### Data for processing:
Start
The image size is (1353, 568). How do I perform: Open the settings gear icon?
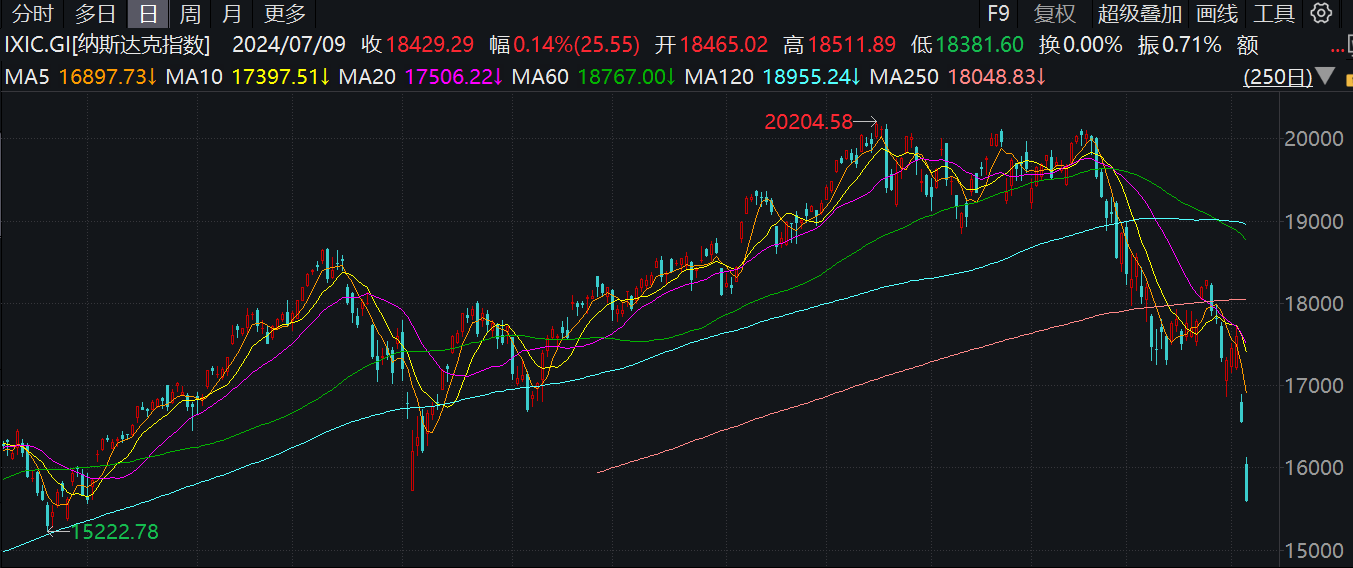(1321, 13)
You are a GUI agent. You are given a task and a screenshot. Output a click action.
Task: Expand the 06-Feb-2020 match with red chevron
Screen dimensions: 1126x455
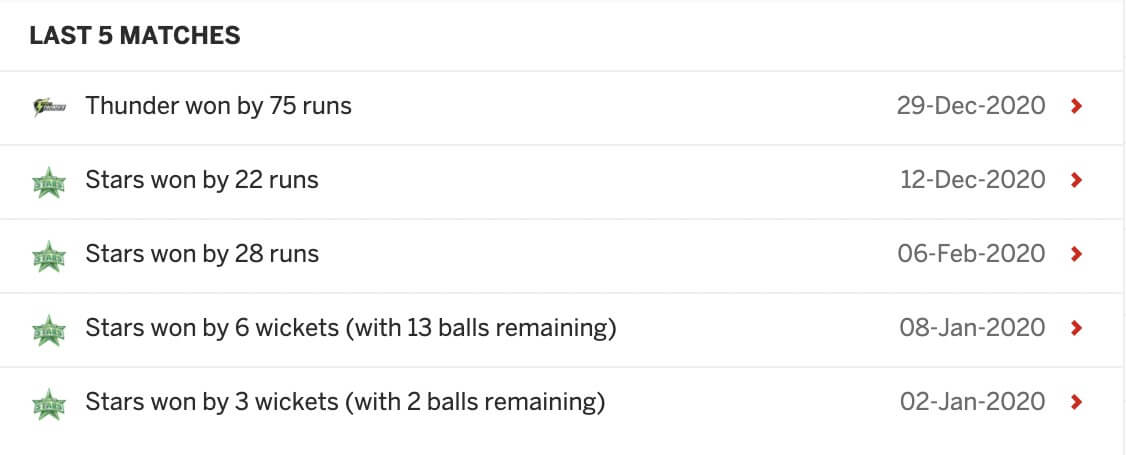(x=1076, y=254)
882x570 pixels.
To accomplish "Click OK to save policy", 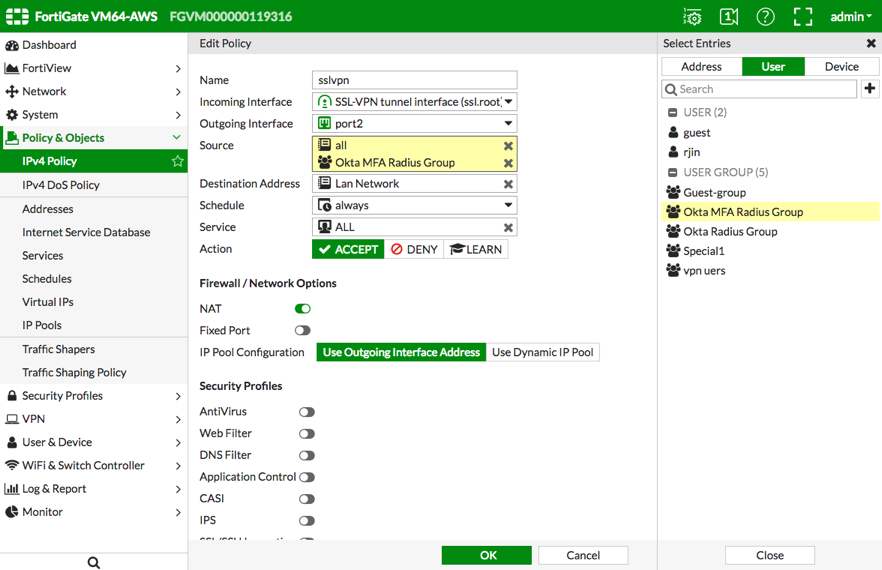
End
### Work to do:
Swap every "screenshot" in the lines above for "screen image" and give the lines again with nothing else changed. Leave out the pictures.

### Reply:
The image size is (1353, 568). How do I perform: Open the settings gear icon?
(1321, 13)
You are a GUI agent. You are given a task and a screen image. Output a click action.
Task: Expand the 06-Feb-2020 match with red chevron
Screen dimensions: 1126x455
(x=1076, y=254)
882x570 pixels.
To accomplish "Click OK to save policy", 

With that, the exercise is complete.